Isosteric enthalpy (Clausius-Clapeyron)¶
In order to calculate \(\Delta H_{ads}\), at least two isotherms which were taken at different temperatures are required.
First, make sure the data is imported.
[1]:
# import isotherms
%run import.ipynb
%matplotlib inline
# import the characterisation module
import pygaps.characterisation as pgc
Selected 5 isotherms with nitrogen at 77K
Selected 2 room temperature calorimetry isotherms
Selected 2 isotherms for IAST calculation
Selected 3 isotherms for isosteric enthalpy calculation
The file version is None while the parser uses version d546195. Strange things might happen, so double check your data.
Let's quickly plot the isotherms to see how they look.
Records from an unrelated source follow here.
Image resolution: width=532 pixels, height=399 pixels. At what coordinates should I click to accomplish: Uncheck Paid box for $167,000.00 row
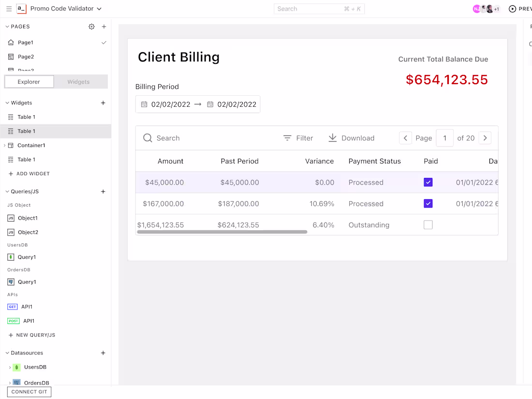428,204
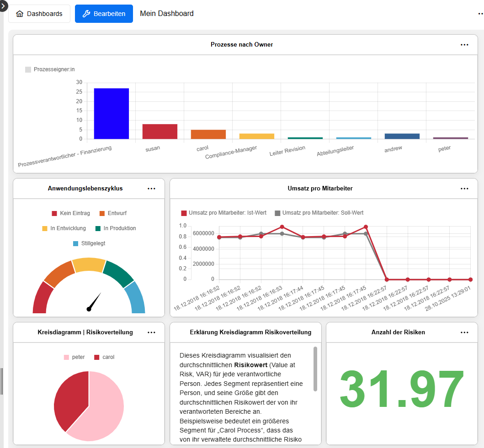Open the Anwendungslebenszyklus widget options menu
This screenshot has height=448, width=484.
(151, 188)
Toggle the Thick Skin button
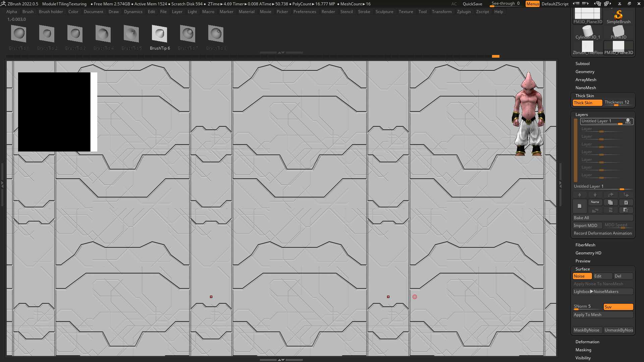The width and height of the screenshot is (644, 362). point(588,103)
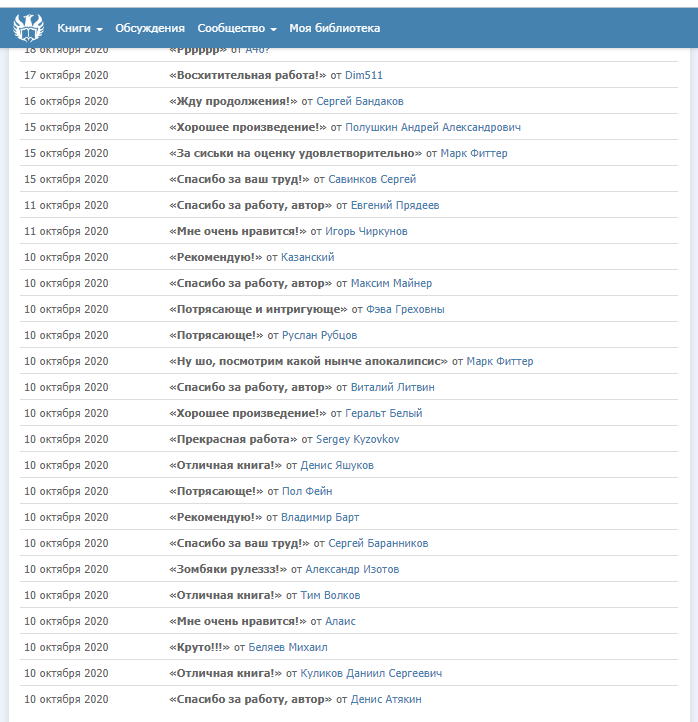698x722 pixels.
Task: Click the site logo icon in navbar
Action: [28, 27]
We put the temperature of the experiment in the legend by using the lgd_keys keyword.
[2]:
# import the graphing module
import pygaps.graphing as pgg
pgg.plot_iso(
isotherms_isosteric,
lgd_keys=['adsorbate', 'temperature'],
)
[2]:
<Axes: xlabel='Pressure [$bar$]', ylabel='Loading [$mmol\\/g^{-1}$]'>
The isotherms look good, except perhaps a bit of measurement error in the low pressure region.
The isosteric enthalpy calculation takes the list of the isotherms and returns the results as a dictionary. Using the verbose keyword, we also generate a graph that includes an error bar.
[3]:
result_dict = pgc.isosteric_enthalpy(isotherms_isosteric, verbose=True)
The inaccuracy in the low pressure region has contributed to the odd enthalpy curve. One other option would be to first fit a model to each isotherm, then use it for the enthalpy determination.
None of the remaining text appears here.